To improve osteoporosis (OSP) management following minimal trauma fracture (MTF) with few additional resources. Population intervention with serial cross-sectional analysis. Regional setting involving primary care, base hospital and private hospital. Patients with MTF. A 'Fracture Card' prompting OSP management was provided to all patients post-MTF. Patients were encouraged to attend their general practitioner (GP) with this to discuss bone health issues. The 2-year intervention was supported by a public health education campaign. Number of (i) serum 25-OH vitamin D assays, (ii) dual-energy X-ray absorptiometry (DXA) scans, and (iii) new Pharmaceutical Benefits Scheme (PBS)-subsidised prescriptions for bone protective therapy (bisphosphonates, raloxifene, strontium, teriparatide, denosumab).
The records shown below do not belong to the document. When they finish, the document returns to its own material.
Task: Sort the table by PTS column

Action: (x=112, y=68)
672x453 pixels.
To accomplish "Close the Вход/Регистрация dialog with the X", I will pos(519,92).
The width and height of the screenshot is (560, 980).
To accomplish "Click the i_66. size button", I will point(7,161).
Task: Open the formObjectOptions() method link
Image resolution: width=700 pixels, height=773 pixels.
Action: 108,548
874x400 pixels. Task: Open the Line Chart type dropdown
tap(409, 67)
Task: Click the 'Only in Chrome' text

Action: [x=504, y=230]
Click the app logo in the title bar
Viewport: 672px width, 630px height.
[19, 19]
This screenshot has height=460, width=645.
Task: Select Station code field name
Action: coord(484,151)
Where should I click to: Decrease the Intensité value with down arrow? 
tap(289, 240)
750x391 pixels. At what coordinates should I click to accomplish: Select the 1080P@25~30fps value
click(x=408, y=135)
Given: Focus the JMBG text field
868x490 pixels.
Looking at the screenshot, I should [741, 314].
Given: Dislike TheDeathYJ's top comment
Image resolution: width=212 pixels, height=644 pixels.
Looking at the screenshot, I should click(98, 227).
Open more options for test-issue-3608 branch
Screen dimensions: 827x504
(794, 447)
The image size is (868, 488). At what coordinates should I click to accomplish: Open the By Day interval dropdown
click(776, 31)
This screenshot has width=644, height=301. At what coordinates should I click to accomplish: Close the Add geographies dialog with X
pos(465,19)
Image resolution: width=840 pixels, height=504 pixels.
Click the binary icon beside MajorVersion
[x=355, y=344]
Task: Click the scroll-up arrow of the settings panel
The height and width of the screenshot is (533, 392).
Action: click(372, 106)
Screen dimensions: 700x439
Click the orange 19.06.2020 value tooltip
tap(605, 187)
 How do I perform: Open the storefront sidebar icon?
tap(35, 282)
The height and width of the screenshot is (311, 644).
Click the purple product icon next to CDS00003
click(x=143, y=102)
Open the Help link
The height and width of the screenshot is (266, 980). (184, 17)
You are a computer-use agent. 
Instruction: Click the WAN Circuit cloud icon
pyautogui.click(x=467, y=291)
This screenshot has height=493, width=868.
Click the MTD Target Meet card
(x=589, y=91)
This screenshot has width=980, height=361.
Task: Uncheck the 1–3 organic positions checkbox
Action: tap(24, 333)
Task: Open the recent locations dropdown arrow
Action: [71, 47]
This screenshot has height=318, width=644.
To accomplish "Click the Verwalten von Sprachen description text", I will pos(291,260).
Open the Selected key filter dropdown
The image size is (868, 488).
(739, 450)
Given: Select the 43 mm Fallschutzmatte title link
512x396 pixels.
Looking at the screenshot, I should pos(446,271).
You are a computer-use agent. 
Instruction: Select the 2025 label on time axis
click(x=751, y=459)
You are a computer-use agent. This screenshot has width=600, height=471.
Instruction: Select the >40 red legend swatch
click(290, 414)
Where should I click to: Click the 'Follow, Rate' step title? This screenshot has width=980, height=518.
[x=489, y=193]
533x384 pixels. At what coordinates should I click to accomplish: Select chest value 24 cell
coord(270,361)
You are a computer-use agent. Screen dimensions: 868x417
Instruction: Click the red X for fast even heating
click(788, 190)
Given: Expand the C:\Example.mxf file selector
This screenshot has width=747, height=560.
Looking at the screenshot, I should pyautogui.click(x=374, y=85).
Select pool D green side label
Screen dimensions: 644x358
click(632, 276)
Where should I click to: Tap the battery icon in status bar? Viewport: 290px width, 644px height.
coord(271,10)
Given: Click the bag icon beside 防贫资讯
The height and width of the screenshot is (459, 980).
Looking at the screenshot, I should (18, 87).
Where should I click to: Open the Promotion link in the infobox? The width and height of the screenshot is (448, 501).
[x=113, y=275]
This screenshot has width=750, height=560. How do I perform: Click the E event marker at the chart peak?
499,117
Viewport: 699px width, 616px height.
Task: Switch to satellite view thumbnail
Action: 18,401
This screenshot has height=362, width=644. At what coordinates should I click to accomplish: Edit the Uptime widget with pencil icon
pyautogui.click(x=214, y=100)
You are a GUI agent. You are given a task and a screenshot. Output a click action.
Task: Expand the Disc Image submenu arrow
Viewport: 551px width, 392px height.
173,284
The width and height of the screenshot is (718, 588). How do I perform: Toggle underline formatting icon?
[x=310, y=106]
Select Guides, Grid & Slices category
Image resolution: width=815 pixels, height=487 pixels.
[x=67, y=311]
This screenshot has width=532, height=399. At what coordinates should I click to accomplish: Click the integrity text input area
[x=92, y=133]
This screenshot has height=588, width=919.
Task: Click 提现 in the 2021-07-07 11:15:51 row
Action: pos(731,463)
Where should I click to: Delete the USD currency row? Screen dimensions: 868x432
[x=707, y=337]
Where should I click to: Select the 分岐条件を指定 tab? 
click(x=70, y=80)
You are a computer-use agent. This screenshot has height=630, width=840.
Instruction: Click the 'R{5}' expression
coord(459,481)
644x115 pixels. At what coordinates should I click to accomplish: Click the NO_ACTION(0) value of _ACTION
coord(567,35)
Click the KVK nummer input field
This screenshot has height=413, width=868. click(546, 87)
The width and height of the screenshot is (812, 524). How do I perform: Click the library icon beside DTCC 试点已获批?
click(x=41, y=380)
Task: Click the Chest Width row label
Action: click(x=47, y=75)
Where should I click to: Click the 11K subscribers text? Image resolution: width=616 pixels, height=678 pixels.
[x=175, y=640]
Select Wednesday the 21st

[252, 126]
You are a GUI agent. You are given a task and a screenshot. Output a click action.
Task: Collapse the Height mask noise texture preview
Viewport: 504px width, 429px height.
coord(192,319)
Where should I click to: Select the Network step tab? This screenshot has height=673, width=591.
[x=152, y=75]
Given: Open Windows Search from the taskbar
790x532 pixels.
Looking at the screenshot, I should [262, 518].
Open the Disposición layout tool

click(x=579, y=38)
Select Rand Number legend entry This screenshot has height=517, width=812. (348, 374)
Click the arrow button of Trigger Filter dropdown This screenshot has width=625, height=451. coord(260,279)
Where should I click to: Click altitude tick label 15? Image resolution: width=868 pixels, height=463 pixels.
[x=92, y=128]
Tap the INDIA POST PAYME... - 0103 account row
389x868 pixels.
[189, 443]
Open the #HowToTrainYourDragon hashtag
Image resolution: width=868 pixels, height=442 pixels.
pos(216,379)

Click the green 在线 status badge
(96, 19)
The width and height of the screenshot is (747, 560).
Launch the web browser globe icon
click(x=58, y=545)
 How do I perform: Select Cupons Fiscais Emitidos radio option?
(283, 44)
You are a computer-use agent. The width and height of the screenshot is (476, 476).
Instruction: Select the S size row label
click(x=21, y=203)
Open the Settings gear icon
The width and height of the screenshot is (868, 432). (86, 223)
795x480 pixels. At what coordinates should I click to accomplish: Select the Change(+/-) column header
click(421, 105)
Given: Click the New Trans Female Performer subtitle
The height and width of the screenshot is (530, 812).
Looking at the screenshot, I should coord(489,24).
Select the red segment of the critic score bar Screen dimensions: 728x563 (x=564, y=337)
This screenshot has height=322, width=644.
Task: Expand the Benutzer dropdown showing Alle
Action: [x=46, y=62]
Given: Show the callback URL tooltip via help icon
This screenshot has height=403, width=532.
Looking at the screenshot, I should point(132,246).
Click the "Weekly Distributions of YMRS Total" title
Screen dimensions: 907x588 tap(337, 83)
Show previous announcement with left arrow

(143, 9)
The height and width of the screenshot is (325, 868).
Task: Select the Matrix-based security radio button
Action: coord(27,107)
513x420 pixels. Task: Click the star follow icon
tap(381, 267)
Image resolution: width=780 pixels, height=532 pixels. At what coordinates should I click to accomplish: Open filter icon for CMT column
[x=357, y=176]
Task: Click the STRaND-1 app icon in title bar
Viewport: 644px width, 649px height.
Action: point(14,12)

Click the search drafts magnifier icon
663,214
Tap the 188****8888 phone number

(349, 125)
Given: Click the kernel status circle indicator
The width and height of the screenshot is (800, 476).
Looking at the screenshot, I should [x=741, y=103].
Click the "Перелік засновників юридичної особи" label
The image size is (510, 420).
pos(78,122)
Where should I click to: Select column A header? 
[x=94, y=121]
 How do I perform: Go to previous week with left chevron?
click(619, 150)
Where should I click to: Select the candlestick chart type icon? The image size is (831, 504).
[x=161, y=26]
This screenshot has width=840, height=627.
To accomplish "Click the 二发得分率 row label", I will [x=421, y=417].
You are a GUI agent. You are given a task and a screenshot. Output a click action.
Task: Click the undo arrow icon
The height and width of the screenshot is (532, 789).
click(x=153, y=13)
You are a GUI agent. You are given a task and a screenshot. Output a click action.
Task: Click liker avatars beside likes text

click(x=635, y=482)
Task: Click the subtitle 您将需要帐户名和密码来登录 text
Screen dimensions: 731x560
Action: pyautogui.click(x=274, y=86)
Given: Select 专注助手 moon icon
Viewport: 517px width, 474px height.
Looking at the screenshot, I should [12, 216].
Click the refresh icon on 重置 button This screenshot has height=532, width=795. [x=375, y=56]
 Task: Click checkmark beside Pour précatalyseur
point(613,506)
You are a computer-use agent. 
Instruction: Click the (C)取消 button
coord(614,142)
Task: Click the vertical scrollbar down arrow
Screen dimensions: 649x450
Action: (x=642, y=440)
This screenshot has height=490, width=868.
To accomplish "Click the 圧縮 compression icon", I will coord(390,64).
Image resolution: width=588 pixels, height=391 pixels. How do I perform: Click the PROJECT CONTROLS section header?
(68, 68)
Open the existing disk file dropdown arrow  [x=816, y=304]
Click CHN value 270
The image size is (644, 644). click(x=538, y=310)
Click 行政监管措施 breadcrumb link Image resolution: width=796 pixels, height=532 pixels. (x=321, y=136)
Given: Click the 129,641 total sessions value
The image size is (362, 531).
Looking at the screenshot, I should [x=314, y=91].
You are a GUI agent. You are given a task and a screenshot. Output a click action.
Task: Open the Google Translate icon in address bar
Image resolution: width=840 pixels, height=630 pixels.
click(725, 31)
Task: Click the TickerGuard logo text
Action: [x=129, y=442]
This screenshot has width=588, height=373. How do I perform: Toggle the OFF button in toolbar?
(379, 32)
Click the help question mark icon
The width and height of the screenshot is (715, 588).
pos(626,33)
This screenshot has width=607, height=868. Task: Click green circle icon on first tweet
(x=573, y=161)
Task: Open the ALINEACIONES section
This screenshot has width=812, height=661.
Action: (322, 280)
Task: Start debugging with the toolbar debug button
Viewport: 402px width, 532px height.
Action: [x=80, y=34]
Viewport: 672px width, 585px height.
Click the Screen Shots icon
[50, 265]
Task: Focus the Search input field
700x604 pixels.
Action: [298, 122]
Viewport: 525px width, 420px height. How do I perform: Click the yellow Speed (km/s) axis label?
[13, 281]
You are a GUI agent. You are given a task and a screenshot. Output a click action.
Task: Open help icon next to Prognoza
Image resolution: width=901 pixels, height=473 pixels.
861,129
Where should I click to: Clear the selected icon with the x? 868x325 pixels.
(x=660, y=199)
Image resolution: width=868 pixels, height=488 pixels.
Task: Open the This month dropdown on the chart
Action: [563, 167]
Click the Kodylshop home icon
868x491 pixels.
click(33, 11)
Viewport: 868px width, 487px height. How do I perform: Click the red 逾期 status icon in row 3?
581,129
The number of serum 25-OH vitamin D assays ordered in Coffs Harbour increased from 329 ± 15 per month (July 2009-June 2010) to 568 ± 21 (July 2010-June 2012; P < 0.001). The number of DXA scans performed per month increased from 192 ± 14 (July 2009-June 2010) to 296 ± 12 (July 2010-June 2012; P < 0.001). There was no difference in the number of new PBS-subsidised prescriptions for bone protective therapy in the Coffs statistical subdivision over that time (176 ± 3.8 per month, July 2009-June 2010 versus 180 ± 3.5, July 2010-June 2012, P > 0.05). The intervention was associated with an increased number of 25-OH vitamin D assays and DXA scans but not with more prescriptions for bone protective therapy. This suggests that a public health education campaign and provision of a 'prompt' for GPs was only partially successful at improving OSP management post-MTF. This has driven establishment of a Fracture Liaison Service.